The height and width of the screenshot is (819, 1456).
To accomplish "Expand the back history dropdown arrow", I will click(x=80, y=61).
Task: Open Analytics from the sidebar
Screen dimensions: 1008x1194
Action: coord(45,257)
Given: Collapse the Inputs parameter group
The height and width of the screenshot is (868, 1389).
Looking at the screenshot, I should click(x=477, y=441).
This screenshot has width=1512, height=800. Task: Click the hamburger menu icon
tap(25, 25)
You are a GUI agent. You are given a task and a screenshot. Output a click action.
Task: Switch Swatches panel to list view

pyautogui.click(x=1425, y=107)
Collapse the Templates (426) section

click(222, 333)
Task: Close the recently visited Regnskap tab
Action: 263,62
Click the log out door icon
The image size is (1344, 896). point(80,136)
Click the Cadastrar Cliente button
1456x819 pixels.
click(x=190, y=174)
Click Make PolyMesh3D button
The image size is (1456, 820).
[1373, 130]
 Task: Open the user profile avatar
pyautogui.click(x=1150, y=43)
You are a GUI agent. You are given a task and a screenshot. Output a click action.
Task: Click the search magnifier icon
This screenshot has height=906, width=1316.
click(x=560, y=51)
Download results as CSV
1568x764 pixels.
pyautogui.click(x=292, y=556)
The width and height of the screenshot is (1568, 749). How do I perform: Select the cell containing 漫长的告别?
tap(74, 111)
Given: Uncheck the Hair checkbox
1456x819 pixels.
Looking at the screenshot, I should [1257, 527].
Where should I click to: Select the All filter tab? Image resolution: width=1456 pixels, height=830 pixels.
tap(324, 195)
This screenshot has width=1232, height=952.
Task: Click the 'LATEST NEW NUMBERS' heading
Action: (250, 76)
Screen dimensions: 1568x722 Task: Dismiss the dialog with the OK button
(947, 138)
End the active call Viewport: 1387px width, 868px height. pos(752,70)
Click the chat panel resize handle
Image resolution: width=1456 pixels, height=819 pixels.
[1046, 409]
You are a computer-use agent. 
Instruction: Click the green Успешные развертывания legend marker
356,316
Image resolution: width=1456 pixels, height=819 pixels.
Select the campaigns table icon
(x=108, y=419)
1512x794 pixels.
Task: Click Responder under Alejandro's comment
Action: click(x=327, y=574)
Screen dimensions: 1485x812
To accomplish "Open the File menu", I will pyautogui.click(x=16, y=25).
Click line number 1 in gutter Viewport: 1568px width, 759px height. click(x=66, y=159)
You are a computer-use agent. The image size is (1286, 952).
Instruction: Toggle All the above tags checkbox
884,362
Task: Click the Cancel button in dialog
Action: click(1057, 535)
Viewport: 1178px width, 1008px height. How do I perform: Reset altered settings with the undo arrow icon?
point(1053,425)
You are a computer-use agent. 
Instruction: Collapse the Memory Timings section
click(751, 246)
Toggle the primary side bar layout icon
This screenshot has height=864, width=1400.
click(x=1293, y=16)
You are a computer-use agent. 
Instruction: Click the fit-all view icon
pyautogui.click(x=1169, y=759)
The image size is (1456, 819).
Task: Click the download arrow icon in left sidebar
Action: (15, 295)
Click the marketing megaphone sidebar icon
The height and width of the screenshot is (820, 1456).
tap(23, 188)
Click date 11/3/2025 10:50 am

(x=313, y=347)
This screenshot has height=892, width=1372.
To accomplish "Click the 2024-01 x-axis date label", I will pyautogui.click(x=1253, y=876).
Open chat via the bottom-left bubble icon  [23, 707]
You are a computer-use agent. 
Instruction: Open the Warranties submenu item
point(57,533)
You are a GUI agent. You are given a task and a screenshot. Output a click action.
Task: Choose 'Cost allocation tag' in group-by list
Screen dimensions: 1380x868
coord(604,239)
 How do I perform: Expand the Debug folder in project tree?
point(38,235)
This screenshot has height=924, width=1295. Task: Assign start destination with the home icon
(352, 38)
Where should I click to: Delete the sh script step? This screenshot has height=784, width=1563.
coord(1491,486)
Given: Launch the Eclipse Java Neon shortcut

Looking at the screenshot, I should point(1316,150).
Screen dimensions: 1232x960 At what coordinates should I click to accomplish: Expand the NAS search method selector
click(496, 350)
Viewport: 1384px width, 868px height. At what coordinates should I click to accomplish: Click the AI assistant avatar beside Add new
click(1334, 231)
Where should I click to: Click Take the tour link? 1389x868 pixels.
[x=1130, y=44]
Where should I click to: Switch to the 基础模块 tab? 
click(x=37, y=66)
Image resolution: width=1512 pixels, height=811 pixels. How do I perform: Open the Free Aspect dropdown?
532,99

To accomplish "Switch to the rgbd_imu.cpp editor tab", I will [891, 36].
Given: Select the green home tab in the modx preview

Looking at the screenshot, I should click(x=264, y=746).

» **WHAT YOU ARE ASKED TO DO**
Print out the data exactly once more.

» **YOUR RESPONSE**
The height and width of the screenshot is (819, 1456).
To accomplish "Expand the back history dropdown arrow", I will click(x=80, y=61).
Task: Open Analytics from the sidebar
Screen dimensions: 1008x1194
Action: coord(45,257)
Given: Collapse the Inputs parameter group
The height and width of the screenshot is (868, 1389).
Looking at the screenshot, I should click(x=477, y=441).
This screenshot has width=1512, height=800. Task: Click the hamburger menu icon
tap(25, 25)
You are a GUI agent. You are given a task and a screenshot. Output a click action.
Task: Switch Swatches panel to list view

pyautogui.click(x=1425, y=107)
Collapse the Templates (426) section

click(222, 333)
Task: Close the recently visited Regnskap tab
Action: 263,62
Click the log out door icon
The image size is (1344, 896). point(80,136)
Click the Cadastrar Cliente button
1456x819 pixels.
click(x=190, y=174)
Click Make PolyMesh3D button
The image size is (1456, 820).
[1373, 130]
 Task: Open the user profile avatar
pyautogui.click(x=1150, y=43)
You are a GUI agent. You are given a task and a screenshot. Output a click action.
Task: Click the search magnifier icon
This screenshot has height=906, width=1316.
click(x=560, y=51)
Download results as CSV
1568x764 pixels.
pyautogui.click(x=292, y=556)
The width and height of the screenshot is (1568, 749). How do I perform: Select the cell containing 漫长的告别?
tap(74, 111)
Given: Uncheck the Hair checkbox
1456x819 pixels.
Looking at the screenshot, I should [1257, 527].
Where should I click to: Select the All filter tab? Image resolution: width=1456 pixels, height=830 pixels.
tap(324, 195)
This screenshot has width=1232, height=952.
Task: Click the 'LATEST NEW NUMBERS' heading
Action: (250, 76)
Screen dimensions: 1568x722 Task: Dismiss the dialog with the OK button
(947, 138)
End the active call Viewport: 1387px width, 868px height. pos(752,70)
Click the chat panel resize handle
Image resolution: width=1456 pixels, height=819 pixels.
[1046, 409]
You are a computer-use agent. 
Instruction: Click the green Успешные развертывания legend marker
356,316
Image resolution: width=1456 pixels, height=819 pixels.
Select the campaigns table icon
(x=108, y=419)
1512x794 pixels.
Task: Click Responder under Alejandro's comment
Action: click(x=327, y=574)
Screen dimensions: 1485x812
To accomplish "Open the File menu", I will pyautogui.click(x=16, y=25).
Click line number 1 in gutter Viewport: 1568px width, 759px height. click(x=66, y=159)
You are a computer-use agent. The image size is (1286, 952).
Instruction: Toggle All the above tags checkbox
884,362
Task: Click the Cancel button in dialog
Action: click(1057, 535)
Viewport: 1178px width, 1008px height. How do I perform: Reset altered settings with the undo arrow icon?
point(1053,425)
You are a computer-use agent. 
Instruction: Collapse the Memory Timings section
click(751, 246)
Toggle the primary side bar layout icon
This screenshot has height=864, width=1400.
click(x=1293, y=16)
You are a computer-use agent. 
Instruction: Click the fit-all view icon
pyautogui.click(x=1169, y=759)
The image size is (1456, 819).
Task: Click the download arrow icon in left sidebar
Action: (15, 295)
Click the marketing megaphone sidebar icon
The height and width of the screenshot is (820, 1456).
tap(23, 188)
Click date 11/3/2025 10:50 am

(x=313, y=347)
This screenshot has height=892, width=1372.
To accomplish "Click the 2024-01 x-axis date label", I will pyautogui.click(x=1253, y=876).
Open chat via the bottom-left bubble icon  [23, 707]
You are a computer-use agent. 
Instruction: Open the Warranties submenu item
point(57,533)
You are a GUI agent. You are given a task and a screenshot. Output a click action.
Task: Choose 'Cost allocation tag' in group-by list
Screen dimensions: 1380x868
coord(604,239)
 How do I perform: Expand the Debug folder in project tree?
point(38,235)
This screenshot has height=924, width=1295. Task: Assign start destination with the home icon
(352, 38)
Where should I click to: Delete the sh script step? This screenshot has height=784, width=1563.
coord(1491,486)
Given: Launch the Eclipse Java Neon shortcut

Looking at the screenshot, I should point(1316,150).
Screen dimensions: 1232x960 At what coordinates should I click to accomplish: Expand the NAS search method selector
click(496, 350)
Viewport: 1384px width, 868px height. At what coordinates should I click to accomplish: Click the AI assistant avatar beside Add new
click(1334, 231)
Where should I click to: Click Take the tour link? 1389x868 pixels.
[x=1130, y=44]
Where should I click to: Switch to the 基础模块 tab? 
click(x=37, y=66)
Image resolution: width=1512 pixels, height=811 pixels. How do I perform: Open the Free Aspect dropdown?
532,99

To accomplish "Switch to the rgbd_imu.cpp editor tab", I will [891, 36].
Given: Select the green home tab in the modx preview

Looking at the screenshot, I should click(x=264, y=746).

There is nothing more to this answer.